Ao longo da nossa apresentação, pôde-se perceber que o processo de integração europeu exerceu uma influência profunda no sistema político português. Esse processo foi uma das principais forças motivadoras que conduziram às mudanças constitucionais, as quais, por sua vez, resultaram em alterações nas competências dos órgãos nacionais.
Além disso, o processo demandou ajustes na estrutura constitucional de Portugal, a fim de atender às exigências da União Europeia. A evolução constitucional portuguesa precisou de se ajustar a novas realidades, atendendo a uma maior dependência em relação às políticas e decisões tomadas em Bruxelas, o que pode ter reduzido a autonomia e a soberania nacional, como foi suscitado por Jorge Miranda, ao indagar “se as alterações ao artigo 7º e aditamento ao artigo 8º, não ultrapassam os limites da soberania do Estado e do primado da Constituição e do poder constituinte nacional”50
50 (Miranda, A Constituição e a Democracia Portuguesa, 2009, p. 96)
Ao mesmo tempo, a integração europeia impôs limitações e desafios ao sistema político português, tais como a necessidade de harmonizar a legislação nacional com a legislação europeia e a perda de alguma autonomia política, principalmente perante as competências da Assembleia da República. Essa foi o órgão nacional mais sacrificado após a ratificação do tratado de Maastricht, porém as revisões constitucionais tentaram atenuar essa tendência vindo a introduzir novos preceitos que permitiram aumentar o controlo da Assembleia perante o processo de integração Isso resultou em uma europeização dos sistemas políticos nacionais, que veio a introduzir uma crescente governamentalização do sistema político.

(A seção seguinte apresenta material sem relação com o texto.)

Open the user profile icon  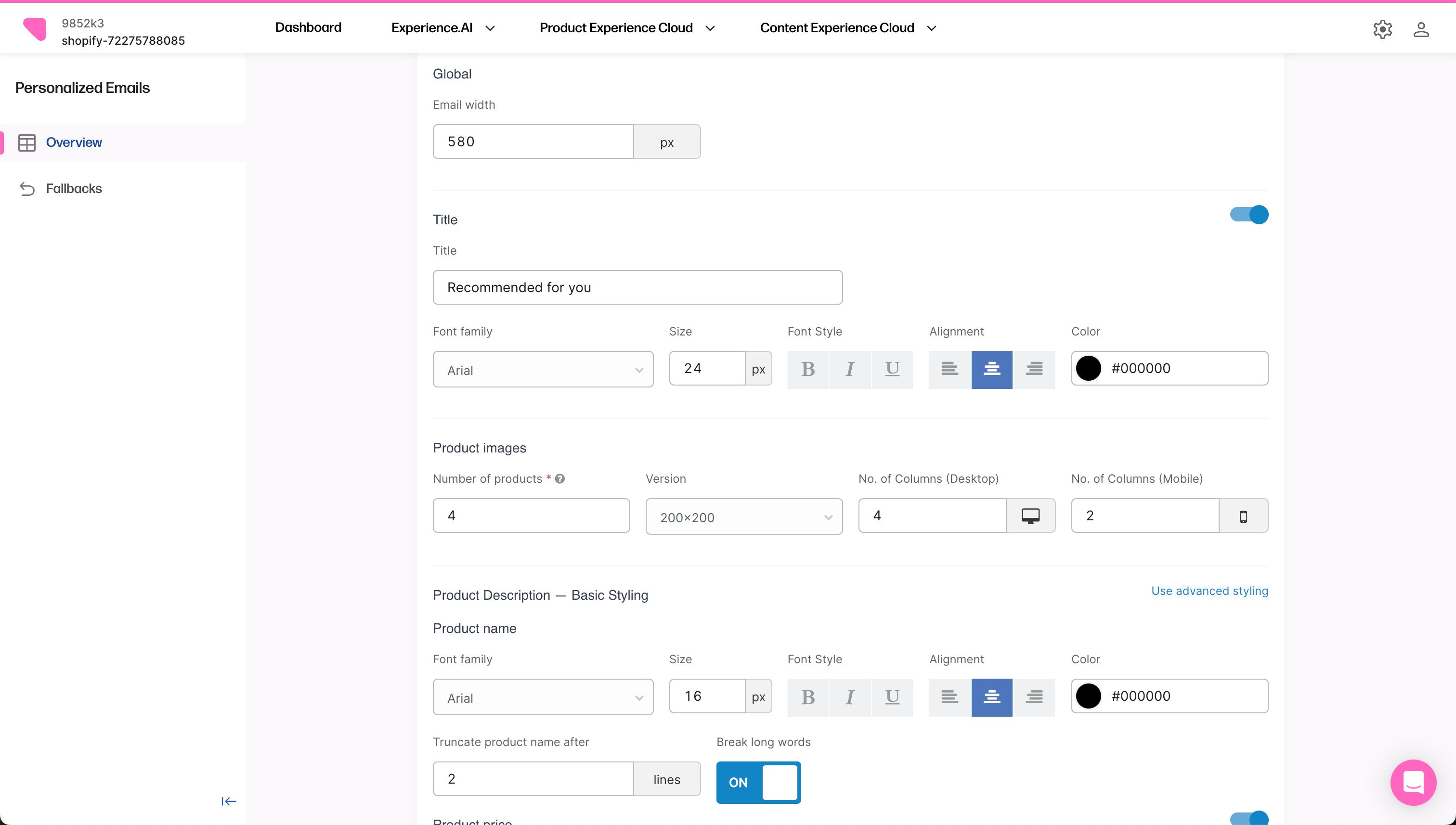[1420, 29]
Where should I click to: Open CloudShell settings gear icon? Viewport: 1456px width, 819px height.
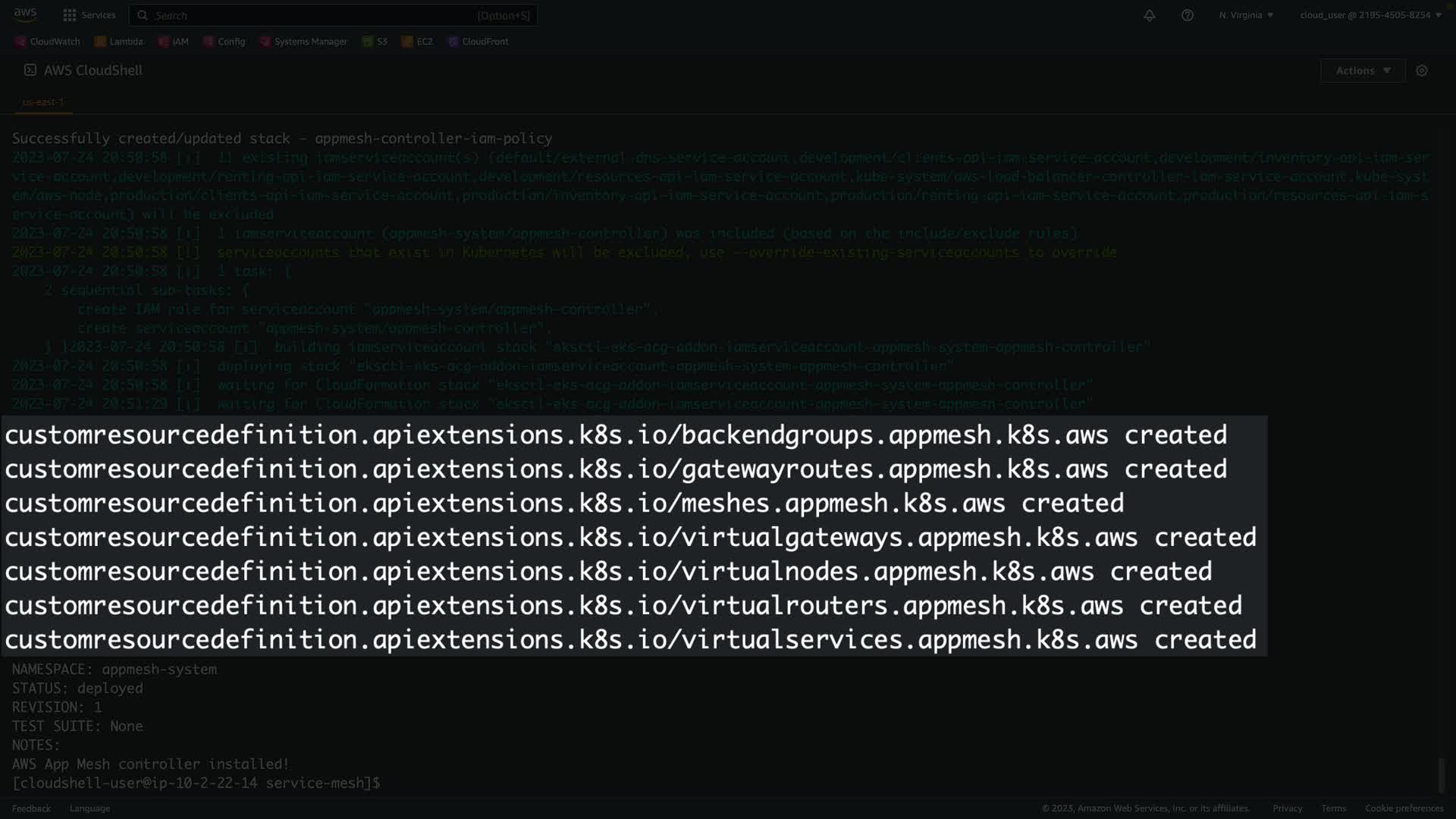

Também se viu a necessidade de conciliar as competências do Presidente e dos Tribunais. Perante o primeiro, ocorreu uma limitação de certos poderes que resultou na perda de vetar sobre matérias da competência europeia, restringindo-se ainda o seu poder de representação de Portugal, perante a EU, que é agora exercido pelo Governo. O processo também trouxe a introdução do Direito Comunitário no ordenamento jurídico português, vindo afetar as competências dos tribunais, que lhes foi assim introduzido uma veste europeia.
Portanto, é fundamental que Portugal continue a monitorizar os impactos do processo de integração europeu no seu sistema político e avaliar a sua posição na União Europeia, visando o estabelecimento de um equilíbrio entre as obrigações europeias e a soberania nacional. O futuro de Portugal e da União Europeia está interligado, e é importante trabalhar juntos para enfrentar os desafios que se apresentam.
Em suma, a adesão à EU trouxe avanços importantes para o sistema político português, mas também desafios e questionamentos que precisam ser abordados e debatidos continuamente. A participação de Portugal na EU é parte integral do seu presente e futuro, e requer uma abordagem cuidadosa e responsável para garantir que os seus benefícios sejam maximizados e os seus desafios sejam superados de forma adequada.